Myth or Fact

Discussion in 'Trumpet Repair and Modification' started by SteveRicks, Dec 23, 2011.

  1. nieuwguyski

    nieuwguyski Forte User

    Aug 9, 2004
    Santa Cruz County, CA
    A hand-hammered bell is annealed a number of times during the hammering process, and the tail is annealed a number of times as it is bent. After it's been hammered, spun, and bent it can be annealed again or left somewhat work-hardened. The Benge "Resno-Tempered" bell was left hardened.
  2. trumpetsplus

    trumpetsplus Fortissimo User

    Jun 11, 2006
    South Salem, NY
    When there is a dent put into a trumpet two things have happened. One is that the metal has been stretched, and the other is that the metal has hardened. To push the dent out will further harden the metal, and to do the dent job beautifully so that it cannot be seen, the ripples need to be removed. When you remove the ripples you are removing metal without changing the inside. So you end up with tubing of varying thickness.

    This is just as true for a trumpet manufactured one hundred years ago as for one manufactured yesterday.

    I dissuade my customers from extreme cosmetics for this very reason. Yes, of course, some dents need to be taken out. But, within reason.
  3. kingtrumpet

    kingtrumpet Utimate User

    Sep 20, 2009
    New York State USA
    myth #7 -vintage trumpets are not as good as today's horns
  4. SteveRicks

    SteveRicks Fortissimo User

    Aug 15, 2009
    Ah, Ivan, so you are suggesting that the repair might actually effect the sound? If so, then we are back to what I was taught as a kid.
  5. trumpetsplus

    trumpetsplus Fortissimo User

    Jun 11, 2006
    South Salem, NY
    Sure it will. To what degree, and whether or not it is noticeable, depends on where and what the dent is.

    It is a little bit like safety regulations on chemicals. If a dose of 100 will kill, then a dose of 10 has got to have some effect.
  6. tedh1951

    tedh1951 Utimate User

    Oct 18, 2007
    The Wide Brown Land
    .... and forms of naturapthy where the solutions are so diluted as to contain nothing of the original compound - yet they still have an effect.
  7. turtlejimmy

    turtlejimmy Utimate User

    Jun 6, 2010
    Unless a ding or dent is obviously obstructing airflow (like a deep one in the leadpipe, or a chunky one on the tuning slide bend), I think it's often better to just leave them alone. It's possible that some of them may even effect the playing/sound in a good way, just like valves that are slightly out of alignment can give you more useful playing characteristics (like adding a little resistance). I've heard of pros putting their valves slightly out of alignment on purpose, to add some resistance to a horn that, for them, is too open.

    I think that, in a general way, it's impossible to say for certain (whether myth or fact). Completely depends on the dent/ding/horn/situation. All dents effect playing characteristics, whether too subtle for you to feel or not.
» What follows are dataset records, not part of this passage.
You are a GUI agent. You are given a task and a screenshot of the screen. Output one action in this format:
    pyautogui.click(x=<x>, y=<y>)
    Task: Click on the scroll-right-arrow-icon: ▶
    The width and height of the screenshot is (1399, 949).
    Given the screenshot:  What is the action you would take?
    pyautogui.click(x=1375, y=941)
Dings ..... depends on what you define a "ding" to be.

  8. christos

    christos New Friend

    Dec 17, 2011
    i will try and answer with questions... has the dent changed the sound ,the behaviour and the ''feel'' of the horn? can you tell any differences?
    if not, trying to fix the dent only for aesthetic reasons isn't like ''waking sleeping dogs''?
    if there is a change in the sound, how do you like it? if the change in the sound is not what you fancy, get it fixed... but fixing i guess should be about the sound, right?
    i am not really convinced that minor dinks change that much the horn sound...
    as far as i am concerned, the horn serves me, not vice versa. i think that I should be concentrated in issues far more important, e.g. music
    Last edited: Dec 24, 2011
  9. Dale Proctor

    Dale Proctor Utimate User

    Jul 20, 2006
    Heart of Dixie
    I like pretty horns without dents. If I buy one that has them, and I like the way it plays, I'll have the dents removed. If it makes any difference in the horn's playing characteristics, I sure can't tell. Same with bad lacquer - I'll have it redone if it's ugly and I like the instrument. I like 'em pretty, and they make better music when they look nice (I know, it's in my head, but that's where 3/4ths of making music on a trumpet comes from). Worrying about all this small stuff is a waste of time - just play the horn you have and work on getting better at it. Paralysis by analysis...
    Last edited: Dec 24, 2011
  10. gmonady

    gmonady Utimate User

    Jan 28, 2011
    Dayton, Ohio
    The man I use to remove dents locally, takes lead pellets and focuses force of shaking the pellets to take out the dent, essentially phyically, re-denting it from the inside to take the dent out. This does not involve heating, and I imagine would keep the thickness of the original brass fairly intact.

    #7: While on the subject, Santa Claus is NOT a Myth; he is a Mythter! Merry Christmas to my TM family!